– Зачем ты плутаешь?! – крикнул он. – Если уж решил повернуть к морю, то идем к морю. Здесь хотя бы равнина. Какой смысл сейчас карабкаться по скалам? Зачем выбирать трудную дорогу, если все равно идем непонятно куда?

Акрон оглянулся на брата, ничего не ответил, но все-таки снова повернул на Восток. Он и в самом деле не знал куда идти. Вышагивать по равнине было тоскливо – впереди до самого горизонта проглядывалась бесконечная, безнадежная пустота. За северными горами, казалось, может появиться что-то неожиданно хорошее, но чем дальше они шли, тем больше он замерзал. А север, это холод, и идти туда, где еще холоднее, тоже не хотелось.

Нирон еще несколько раз окликал брата, но тот не оглядывался. С тех пор, как Нирон выдал племени Охайру, Акрон с ним не разговаривал. Нирон всегда считал это его глупым капризом, и никогда не придавал этому значения, но теперь, что-то изменилось. Молчание Акрона раздражало, и даже пугало его. Стало казаться, что брат затаил злобу, и рано или поздно уйдет так далеко, что его невозможно будет догнать. Вместе со страхом остаться одному, где-то в глубине души просыпалось раскаяние. Но холод быстро вымораживал эти запоздалые чувства.

Под утро ветер, и снегопад усилились. Далекие, а за ними и близкие горы совсем скрылись из виду. Иногда Нирон буквально натыкался на спину брата. Когда вьюга начинала кружить вокруг них, нельзя было ничего разглядеть даже в двух шагах.

Ориентироваться можно было только по направлению ветра, а он сейчас был попутным, и оставалось только надеяться, что он не переменится.

Они шли почти без остановок. Снег был повсюду, он кружил в воздухе, хрустел под ногами, колол глаза, и щекотал под носом, превращаясь в капли и тут же замерзая. Во время редких привалов снегом растирали замерзшие щеки, и обмороженные носы, его ели, обсасывали во рту спрессованные снежные комочки, надеясь хоть немного утолить жажду.

Теплые сапоги возле колен были перетянуты веревками, но снег все равно проникал внутрь. Ноги стали замерзать, и, когда их растирали теплыми, после варежек, пальцами, носки и пятки начинали неприятно ныть и колоться, будто их засовывали в кишащий муравейник.

Серое утро медленно перешло в тусклый морозный день. Ему не было конца, и когда пришли сумерки, братьям показалось, что это еще не вечер, а просто гуще повалил снег. Скоро стало совсем темно.

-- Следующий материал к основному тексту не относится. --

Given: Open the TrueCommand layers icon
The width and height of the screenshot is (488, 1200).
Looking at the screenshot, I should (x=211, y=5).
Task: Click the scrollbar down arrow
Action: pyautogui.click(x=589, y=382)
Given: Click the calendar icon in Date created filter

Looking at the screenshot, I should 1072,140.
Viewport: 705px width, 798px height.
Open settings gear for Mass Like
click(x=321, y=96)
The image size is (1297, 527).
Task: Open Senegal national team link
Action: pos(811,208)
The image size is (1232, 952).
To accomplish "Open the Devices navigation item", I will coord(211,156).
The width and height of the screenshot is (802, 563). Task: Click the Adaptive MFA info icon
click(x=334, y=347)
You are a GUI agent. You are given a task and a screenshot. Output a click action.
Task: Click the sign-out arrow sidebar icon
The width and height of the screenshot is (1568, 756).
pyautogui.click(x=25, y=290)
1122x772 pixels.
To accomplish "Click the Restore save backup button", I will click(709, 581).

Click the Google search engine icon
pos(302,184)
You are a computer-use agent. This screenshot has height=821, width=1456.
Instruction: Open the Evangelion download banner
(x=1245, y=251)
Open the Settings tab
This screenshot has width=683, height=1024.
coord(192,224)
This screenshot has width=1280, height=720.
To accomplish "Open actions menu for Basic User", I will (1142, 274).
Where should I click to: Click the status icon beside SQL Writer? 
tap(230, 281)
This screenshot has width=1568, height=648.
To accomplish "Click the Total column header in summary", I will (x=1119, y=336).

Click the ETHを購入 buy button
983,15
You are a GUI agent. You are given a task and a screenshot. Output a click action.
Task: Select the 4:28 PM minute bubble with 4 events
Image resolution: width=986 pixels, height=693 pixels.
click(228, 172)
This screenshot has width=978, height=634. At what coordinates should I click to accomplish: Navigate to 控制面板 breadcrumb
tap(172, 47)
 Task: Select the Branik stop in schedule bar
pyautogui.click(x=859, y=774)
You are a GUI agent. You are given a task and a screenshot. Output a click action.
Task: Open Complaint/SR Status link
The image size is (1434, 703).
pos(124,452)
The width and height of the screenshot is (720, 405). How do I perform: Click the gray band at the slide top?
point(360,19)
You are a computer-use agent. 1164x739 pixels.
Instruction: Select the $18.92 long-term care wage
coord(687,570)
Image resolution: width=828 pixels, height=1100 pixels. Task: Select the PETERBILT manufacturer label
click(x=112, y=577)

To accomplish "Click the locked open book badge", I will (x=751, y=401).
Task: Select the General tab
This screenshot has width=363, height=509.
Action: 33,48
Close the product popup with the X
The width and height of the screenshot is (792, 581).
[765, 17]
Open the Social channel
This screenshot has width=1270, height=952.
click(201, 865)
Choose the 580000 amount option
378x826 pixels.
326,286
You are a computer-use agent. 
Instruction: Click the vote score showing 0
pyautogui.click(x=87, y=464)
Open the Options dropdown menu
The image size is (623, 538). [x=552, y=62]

Два одиноких детских силуэта расстаяли в ночной снежной пустыне.

Во время отдыха, когда оба брата лежали на спинах, часть неба вдруг очистилась. Несколько звезд выстроились в ряд, напоминаю летящую сквозь облака стрелу.

– Эта стрела летит на юг, – неожиданно произнес Акрон. – Она летит в Бескрайнюю долину. Охайра рассказывала мне про нее. – Вспомнив о старухе, он немного помолчал, будто пугаясь того, что снова может причинить ей вред. Но потом он подумал, что все плохое уже случилось, печально вздохнул и продолжил: – Боги никогда не выбирают ничью сторону. Но, когда-то мы думали, что боги за нас, – сказал он. – Они послали много стрел в долину, и убили почти всех наших врагов. Только одно селение осталось, потому что одна стрела застряла в небе. Горцы радовались, но надо было закончить то, что начали боги. Тот, кто достанет стрелу и пустит дальше, станет вождем всех людей на свете. Великие воины стали драться из-за нее и горные реки окрасились кровью. Горцы ссорились тысячи лет. От одной стрелы погибло больше народа, чем от всех стрел посланных богами в долину. Несчастья народов бескрайней долины обернулись нашими. Боги поднимают в небо, а потом опускают на дно глубоких ущелий. Боги отнимают все свои подарки.